* _Problem to solve_: Show each line of the data below that has the string "luglio" in it.

* _Extracted information_:
»»
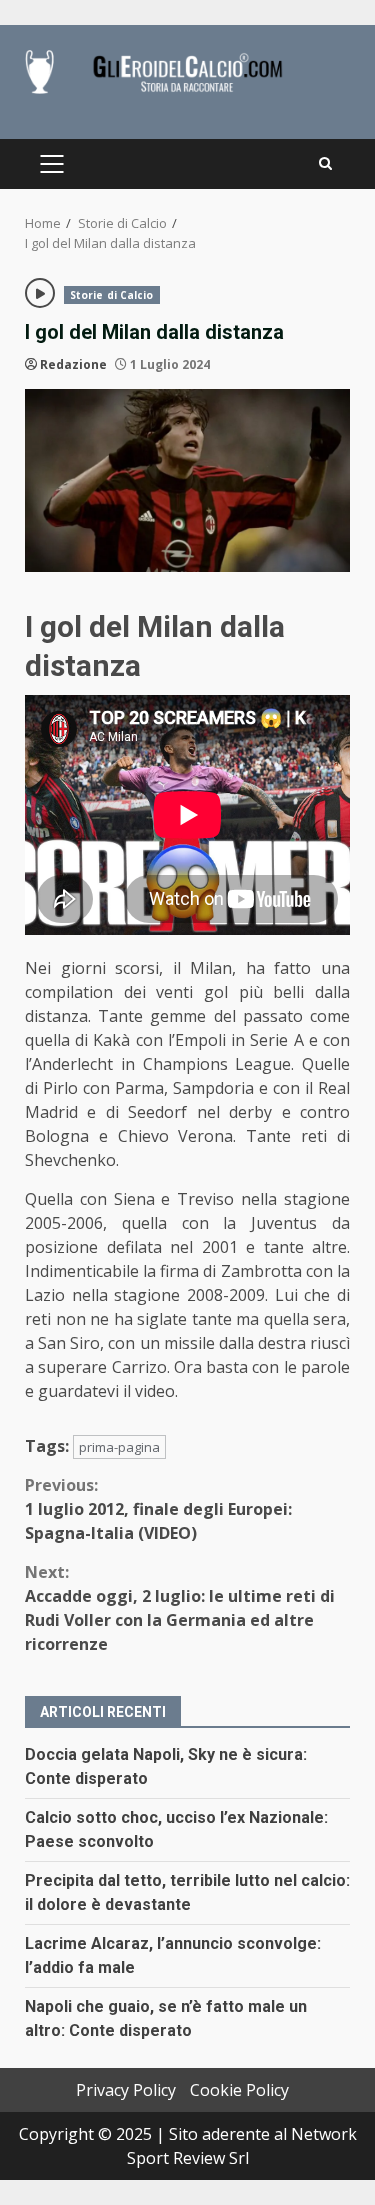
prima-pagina (119, 1447)
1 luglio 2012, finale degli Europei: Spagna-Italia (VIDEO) (158, 1509)
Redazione (73, 364)
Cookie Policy (239, 2090)
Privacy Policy (126, 2090)
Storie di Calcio (112, 295)
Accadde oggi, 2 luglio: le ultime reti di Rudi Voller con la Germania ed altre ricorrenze (180, 1608)
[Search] (325, 164)
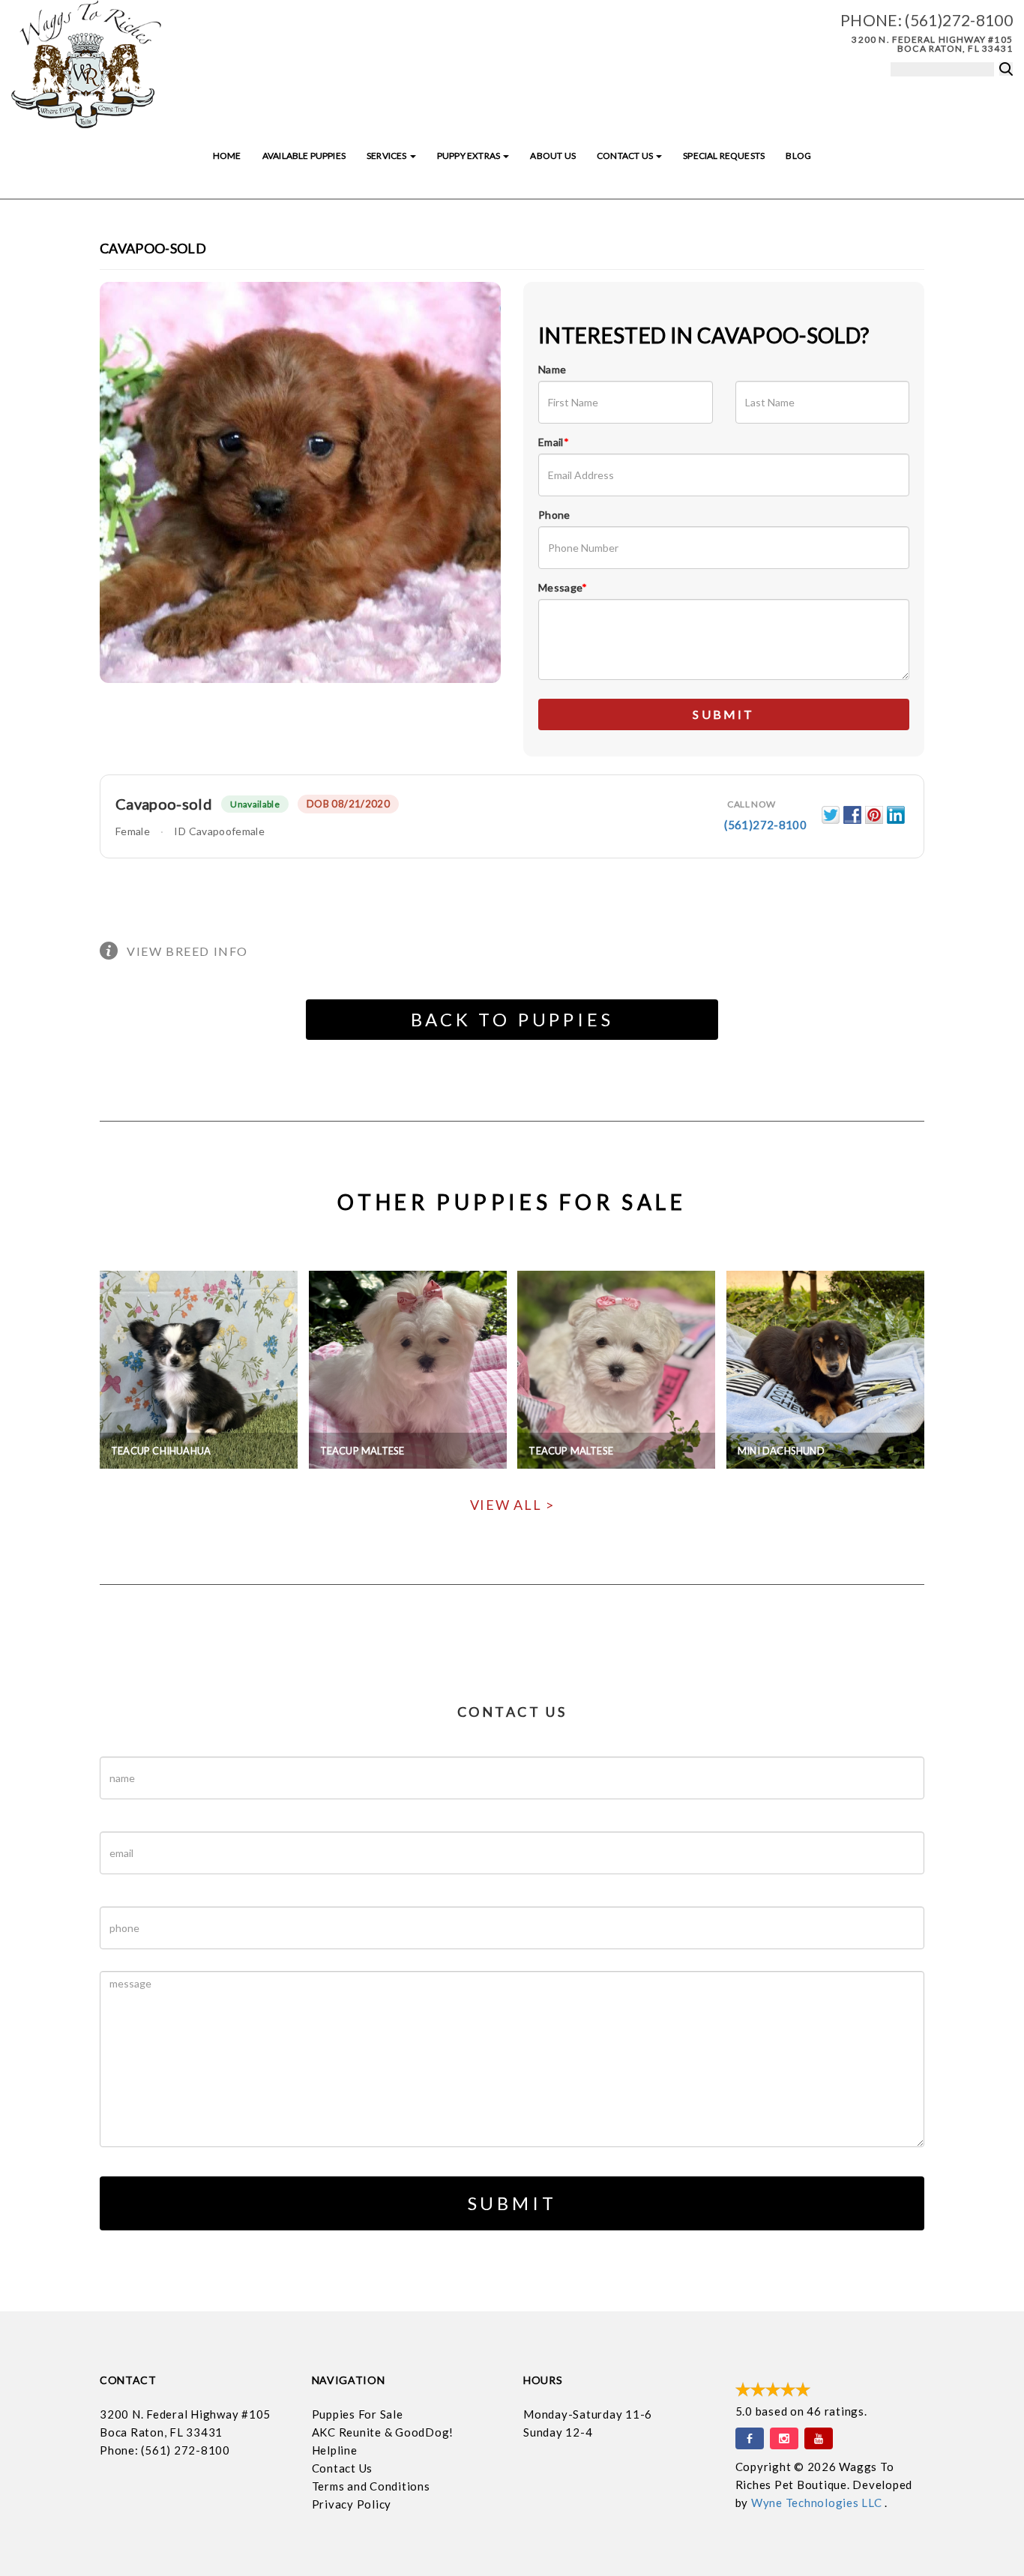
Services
««
* _Expected answer_:
1 luglio 2012, finale degli Europei: Spagna-Italia (VIDEO) (158, 1509)
Accadde oggi, 2 luglio: le ultime reti di Rudi Voller con la Germania ed altre ricorrenze (180, 1608)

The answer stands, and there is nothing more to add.